En octobre 2021, l’OMS a autorisé le déploiement du premier vaccin antipaludique, le RTS,S, en Afrique. Le Burkina compte sur l’aide de ses partenaires pour son acquisition. « Nous envisageons en collaboration avec nos partenaires d’entreprendre à partir de 2023 un déploiement programmatique du RTS,S sur une population d’au moins 250 000 enfants au Burkina, afin d’accélérer l’agenda de déploiement de ce vaccin à large échelle en Afrique», affirme Pr Tinto.

Pour aider les pays fortement touchés par le paludisme à obtenir ce vaccin, Gavi, l’Alliance du vaccin, offre depuis juillet 2022 une occasion de demander un financement afin d’introduire le RTS,S. Ce soutien international, évalué à près de 160 millions de dollars américain et réparti sur la période de 2022 à 2025 permettra d’améliorer l’accès au vaccin pour les enfants.

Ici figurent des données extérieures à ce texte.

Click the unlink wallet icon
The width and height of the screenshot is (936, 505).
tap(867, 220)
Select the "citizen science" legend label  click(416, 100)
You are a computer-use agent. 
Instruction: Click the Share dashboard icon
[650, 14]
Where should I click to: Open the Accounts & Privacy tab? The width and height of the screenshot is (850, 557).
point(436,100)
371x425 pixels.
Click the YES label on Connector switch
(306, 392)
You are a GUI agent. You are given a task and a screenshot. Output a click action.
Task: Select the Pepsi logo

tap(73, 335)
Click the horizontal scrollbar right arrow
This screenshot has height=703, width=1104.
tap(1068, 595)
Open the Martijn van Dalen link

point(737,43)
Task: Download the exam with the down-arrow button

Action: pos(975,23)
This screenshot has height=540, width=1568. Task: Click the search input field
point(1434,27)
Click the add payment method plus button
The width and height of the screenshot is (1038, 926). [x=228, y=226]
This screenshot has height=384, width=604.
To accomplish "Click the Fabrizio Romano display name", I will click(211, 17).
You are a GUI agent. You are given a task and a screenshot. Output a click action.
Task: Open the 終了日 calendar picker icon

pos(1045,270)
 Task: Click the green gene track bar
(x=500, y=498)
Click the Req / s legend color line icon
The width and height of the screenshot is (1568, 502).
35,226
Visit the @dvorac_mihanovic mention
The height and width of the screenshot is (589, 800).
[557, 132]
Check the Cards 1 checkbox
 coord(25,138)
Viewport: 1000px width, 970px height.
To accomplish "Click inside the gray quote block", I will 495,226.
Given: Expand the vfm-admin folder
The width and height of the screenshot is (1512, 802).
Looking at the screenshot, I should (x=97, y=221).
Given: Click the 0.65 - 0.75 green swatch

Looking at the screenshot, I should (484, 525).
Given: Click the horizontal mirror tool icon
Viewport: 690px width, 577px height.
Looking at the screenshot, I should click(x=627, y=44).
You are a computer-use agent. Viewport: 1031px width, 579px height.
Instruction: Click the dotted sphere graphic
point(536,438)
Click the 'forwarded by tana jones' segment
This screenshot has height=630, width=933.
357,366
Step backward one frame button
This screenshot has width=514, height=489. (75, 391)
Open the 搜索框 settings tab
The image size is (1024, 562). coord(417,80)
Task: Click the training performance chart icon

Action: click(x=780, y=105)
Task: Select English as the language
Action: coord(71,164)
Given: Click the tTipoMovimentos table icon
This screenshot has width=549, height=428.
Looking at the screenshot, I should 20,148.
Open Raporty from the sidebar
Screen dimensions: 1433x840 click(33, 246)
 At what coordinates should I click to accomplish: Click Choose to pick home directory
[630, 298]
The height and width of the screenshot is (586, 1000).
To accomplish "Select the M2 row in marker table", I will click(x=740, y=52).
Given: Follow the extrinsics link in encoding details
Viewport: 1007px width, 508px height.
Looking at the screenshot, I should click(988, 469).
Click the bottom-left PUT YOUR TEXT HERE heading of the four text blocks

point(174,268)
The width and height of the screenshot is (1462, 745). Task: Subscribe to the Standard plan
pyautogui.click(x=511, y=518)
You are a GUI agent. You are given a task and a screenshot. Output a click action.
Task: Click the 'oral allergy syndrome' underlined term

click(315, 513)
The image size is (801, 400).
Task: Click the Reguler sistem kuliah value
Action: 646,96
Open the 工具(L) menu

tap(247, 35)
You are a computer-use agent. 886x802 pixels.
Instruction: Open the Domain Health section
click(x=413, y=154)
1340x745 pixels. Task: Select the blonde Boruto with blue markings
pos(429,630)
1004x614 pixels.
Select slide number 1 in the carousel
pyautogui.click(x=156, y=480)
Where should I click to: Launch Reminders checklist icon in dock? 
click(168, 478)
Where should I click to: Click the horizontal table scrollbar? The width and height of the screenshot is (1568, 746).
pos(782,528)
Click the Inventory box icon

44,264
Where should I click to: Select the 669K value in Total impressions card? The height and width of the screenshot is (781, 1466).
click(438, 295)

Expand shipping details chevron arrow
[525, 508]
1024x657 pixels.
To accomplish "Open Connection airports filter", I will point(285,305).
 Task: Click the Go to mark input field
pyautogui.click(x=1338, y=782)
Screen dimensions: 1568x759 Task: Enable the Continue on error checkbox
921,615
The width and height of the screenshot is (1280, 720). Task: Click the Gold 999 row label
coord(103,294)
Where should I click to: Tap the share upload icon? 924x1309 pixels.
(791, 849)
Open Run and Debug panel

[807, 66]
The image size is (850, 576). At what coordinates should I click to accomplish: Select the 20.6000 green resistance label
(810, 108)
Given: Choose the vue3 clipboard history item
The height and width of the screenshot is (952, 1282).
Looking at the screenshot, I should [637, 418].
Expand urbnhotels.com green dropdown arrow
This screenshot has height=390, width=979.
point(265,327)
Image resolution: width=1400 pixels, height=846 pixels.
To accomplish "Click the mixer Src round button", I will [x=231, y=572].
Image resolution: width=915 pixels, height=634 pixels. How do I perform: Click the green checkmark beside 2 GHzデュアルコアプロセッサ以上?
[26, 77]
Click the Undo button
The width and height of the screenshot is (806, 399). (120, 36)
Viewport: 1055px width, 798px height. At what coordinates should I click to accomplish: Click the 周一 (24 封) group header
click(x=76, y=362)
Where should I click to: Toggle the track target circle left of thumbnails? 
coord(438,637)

« Nous avons accueilli avec joie cette annonce de Gavi. Le Burkina va soumettre un document. Parmi les 12 millions de cas de paludisme, 8 millions sont des enfants de moins de 5 ans. C’est la tranche d’âge où le paludisme fait le plus de ravage. Nous avons déjà envoyé la lettre d’intention signée par le ministre de la Santé à Gavi pour dire que nous sommes prêts à postuler pour le fonds. Nous pensons être prêts pour pouvoir introduire le vaccin », confie le coordinateur du programme national de lutte contre le paludisme, Dr Gauthier Tougouri.